The feedback you learn in exit interviews can be helpful for improving the company culture, the role, and responsibilities for the next person who fills that role. However, it’s too late to make changes that may help you retain an employee who has already handed in their resignation letter.
When you conduct a stay interview, you find out why people are staying at the company and what can be improved. You still have the opportunity to make changes that will improve job satisfaction for the employee and your entire team. Here’s everything you need to know to make stay interviews work for your company.
What are Stay Interviews?
A stay interview is a conversation with current employees to get valuable feedback on what they like about their role and working at the company, and what could be better. The goal of a stay interview is to implement changes that will increase employee morale, engagement, and retention, making your company more successful. As an added benefit, any company culture improvements can help you recruit top talent.
How Do You Set Up a Stay Interview?
Ask your managers to have these one-on-one meetings with their direct reports at least once a year.
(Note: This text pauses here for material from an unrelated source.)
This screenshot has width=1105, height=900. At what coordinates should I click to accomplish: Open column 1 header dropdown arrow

Managers with new employees may want to have these conversations at the three- and six-month mark to make sure they are happy in their role and at the company.
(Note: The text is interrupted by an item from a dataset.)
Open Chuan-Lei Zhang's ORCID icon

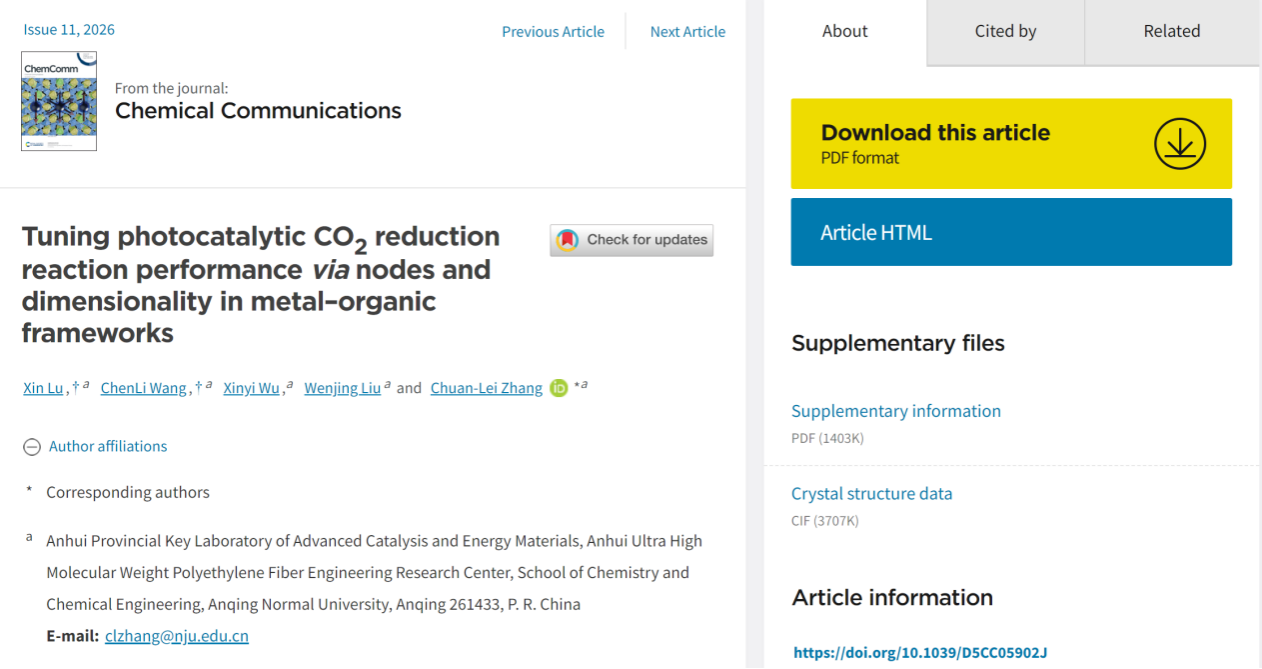pyautogui.click(x=559, y=388)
Ideally, everyone in your company will have a stay interview so you have a clearer picture of what could be improved. If it’s not possible to interview everyone, then select people across departments and seniority levels. Ask your managers to prioritize speaking with top performers to find out how to retain them and people who seem disengaged, since they are most likely to provide constructive feedback.
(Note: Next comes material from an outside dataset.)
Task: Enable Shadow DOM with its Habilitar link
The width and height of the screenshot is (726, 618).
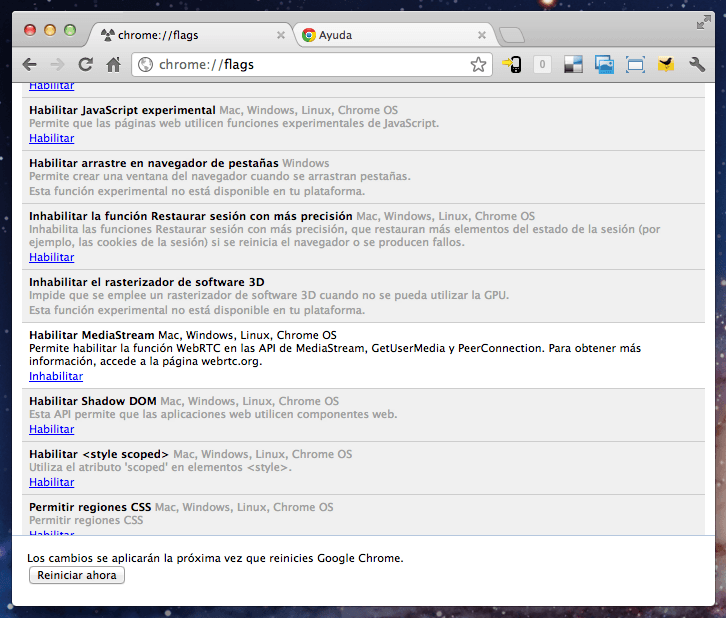Action: tap(51, 429)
Your managers should send a calendar invite specifying that the meeting will be a stay interview, not a regular weekly or biweekly meeting. This will give your managers and their direct reports time to prepare so the meetings are more productive.
How Do You Conduct Stay Interviews?
Have your managers start the meeting by explaining that they value the employee and want to learn what makes them stay at the company and how their work experience could be improved. They should point out that constructive criticism is welcome and that the overall feedback will be shared with management to implement changes, but it will stay anonymous.
It’s helpful to ask insightful stay interview questions that cover:
- What they like about their role and responsibilities and what they’d want to change.
- How they feel about their working relationship with their manager and other colleagues and any additional support they need.
- What they like about the company culture and what could be improved.
- What their short and long-term professional goals are and any additional support and resources they need to reach them.
It’s helpful to have honest conversations about these topics, since they tend to target the primary reasons people quit. Even if some of the answers are hard to hear, the feedback can be used to make proactive changes that will make it less likely top performers will hand in their two weeks’ notice.
How Do You Implement What You Learn?
Your managers can act on any small feedback, like giving their direct reports new responsibilities to help them learn new skills, delegating some tasks they dislike, or giving more consistent feedback. However, it’s beneficial to have a managerial meeting to discuss the broader feedback from the stay interviews because there may be some cultural changes you can make to retain employees.
It may be helpful to go through the main categories discussed during the interviews:
- Roles and responsibilities
- Work relationships
- Professional development
- Company culture
Managers can chime in with the feedback they learned so you can see patterns and talk about ways to improve your company’s policies and procedures. For example, if your employees…
- Don’t think they have clearly defined roles and responsibilities or that they change frequently, you could ask all managers to have one-on-one meetings to set clearer expectations.
- Want stronger work relationships, you could implement more team bonding initiatives like a formal mentorship program, quarterly town hall meetings, and Employee Resource Groups (ERGs).
- Think they don’t have the training they need to advance, you could offer skills trainings, provide professional development stipends, and ask managers to set a professional development plan with each direct report so they know what they need to get ahead.
- Want more work-life balance, you could move to a hybrid workplace, create a flextime work policy, and have one day a week without any meetings so people have uninterrupted time to catch up on their to-do lists.